-- Directive a --
Answer these questions about the blog post below:
(i) How long had the writer been attending church on the day of the first post?
(ii) What is the writer's word for the year?
(iii) What kind of meals does the writer say they are cooking?

-- Text section --
Sunday, January 07, 2018

1 Year Churchiversary

I made up a word today!
I was sitting in church this morning and realized that I had officially been attending my church for one year! I told my friend it was my churchiversary and we both had a good laugh.

But in all seriousness, I'm so thankful for the year at Faith Church. God has been so good to me to allow me to attend church with this body of believers. I feel challenged and blessed every Sunday I attend. I'm still getting to know people, but I know the more I get involved the more people I'll get to know. I've always known just about everyone at the churches I've attended so this is a change for me. But I do have a good core group of people that I know and we sit together and encourage one another.

Thank you Lord for providing for me in this way. A year ago I was so desperate for this kind of feeling and right now I'm so thankful that I have it.

Wednesday, January 03, 2018

Breaking Bad Habits and Pursuing Better Ones

This year more so than other years I've been feeling challenged in making a change in my life. It all started with my word for the year. I knowI've thought doing this before, and I may actually have chosen a word in previous years, but this year feel different to me.

My word for this year is Intentional.

Intentional in:

  • how I eat
  • friendships
  • taking care of my house
  • my job
  • doing fun projects
  • reading
  • time digging in to the Bible 
The word can cover so many areas on my life. 

I feel like over the last few months (which were very busy, I'll give myself that) I would think to myself "I need to do (fill in the blank)." And then just sit on the couch and not do anything, but watch tv and scroll thru facebook or pinterest. I imagined people driving by my house and saying "Oh, look. There's Jamie on her couch as usual." I don't want that to be me. I want to be someone who follows thru with what she says she'll do. And that has to start with what I tell myself I'm going to do. 

So here I am, January 3rd, I haven't turned on my tv (also part of a fasting and praying season I'm going through) since I got home from Christmas break. I'm cooking good quality, whole30 meals. I've spent time in the Word the last two morning and worked on reading my Bible study book in the evenings. I've been reading. Yes, reading books for fun. I really LOVE reading. I'm attempting to text friends I haven't kept in good contact with lately. I'm working to do things in my classroom to be a better teacher for my students. It all feels so good! 

My prayer is that it doesn't fizzle out after a few days. I have a tendency to do that.

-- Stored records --
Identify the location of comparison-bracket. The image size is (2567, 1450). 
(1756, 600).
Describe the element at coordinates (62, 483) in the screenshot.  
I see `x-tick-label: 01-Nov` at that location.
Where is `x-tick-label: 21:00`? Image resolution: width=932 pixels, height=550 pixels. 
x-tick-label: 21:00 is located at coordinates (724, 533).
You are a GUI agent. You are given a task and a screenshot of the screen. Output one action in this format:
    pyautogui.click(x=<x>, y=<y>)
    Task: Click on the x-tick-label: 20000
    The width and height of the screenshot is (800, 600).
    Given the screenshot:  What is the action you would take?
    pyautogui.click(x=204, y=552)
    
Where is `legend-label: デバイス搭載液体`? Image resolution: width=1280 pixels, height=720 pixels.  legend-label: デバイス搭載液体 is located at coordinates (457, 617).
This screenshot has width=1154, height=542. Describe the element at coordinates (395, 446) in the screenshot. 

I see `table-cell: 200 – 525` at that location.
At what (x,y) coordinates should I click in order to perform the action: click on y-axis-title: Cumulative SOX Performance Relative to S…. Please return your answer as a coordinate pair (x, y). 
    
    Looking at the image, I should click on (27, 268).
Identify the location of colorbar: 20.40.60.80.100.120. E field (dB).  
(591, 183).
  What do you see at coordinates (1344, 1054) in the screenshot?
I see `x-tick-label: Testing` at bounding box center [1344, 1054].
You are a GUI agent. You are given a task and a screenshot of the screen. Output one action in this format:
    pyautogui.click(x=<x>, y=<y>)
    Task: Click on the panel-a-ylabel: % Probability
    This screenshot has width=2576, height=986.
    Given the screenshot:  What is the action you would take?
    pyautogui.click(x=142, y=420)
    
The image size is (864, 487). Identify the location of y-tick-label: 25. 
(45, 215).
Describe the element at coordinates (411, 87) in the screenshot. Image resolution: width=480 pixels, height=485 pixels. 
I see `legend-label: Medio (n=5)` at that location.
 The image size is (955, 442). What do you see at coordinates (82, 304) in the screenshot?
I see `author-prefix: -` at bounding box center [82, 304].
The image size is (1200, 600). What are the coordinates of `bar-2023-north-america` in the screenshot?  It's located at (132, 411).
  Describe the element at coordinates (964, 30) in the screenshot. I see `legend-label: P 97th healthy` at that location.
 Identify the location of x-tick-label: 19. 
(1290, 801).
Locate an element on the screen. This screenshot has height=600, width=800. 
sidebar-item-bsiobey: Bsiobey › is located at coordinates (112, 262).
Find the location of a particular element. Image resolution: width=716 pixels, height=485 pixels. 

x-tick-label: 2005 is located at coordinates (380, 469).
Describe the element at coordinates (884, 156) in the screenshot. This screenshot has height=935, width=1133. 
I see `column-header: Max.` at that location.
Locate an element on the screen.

-- Directive b --
In the entries, rewrite the lines from the one holding "This screenshot has width=1154, height=542." through the one holding "Looking at the", inclusive, with "coordinates" renamed to "position" and nothing else changed. Return only those lines.

-- Task response a --
(i) One year
(ii) Intentional
(iii) Good quality, whole30 meals

-- Task response b --
This screenshot has width=1154, height=542. Describe the element at position (395, 446) in the screenshot. 

I see `table-cell: 200 – 525` at that location.
At what (x,y) position should I click in order to perform the action: click on y-axis-title: Cumulative SOX Performance Relative to S…. Please return your answer as a coordinate pair (x, y). 
    
    Looking at the image, I should click on (27, 268).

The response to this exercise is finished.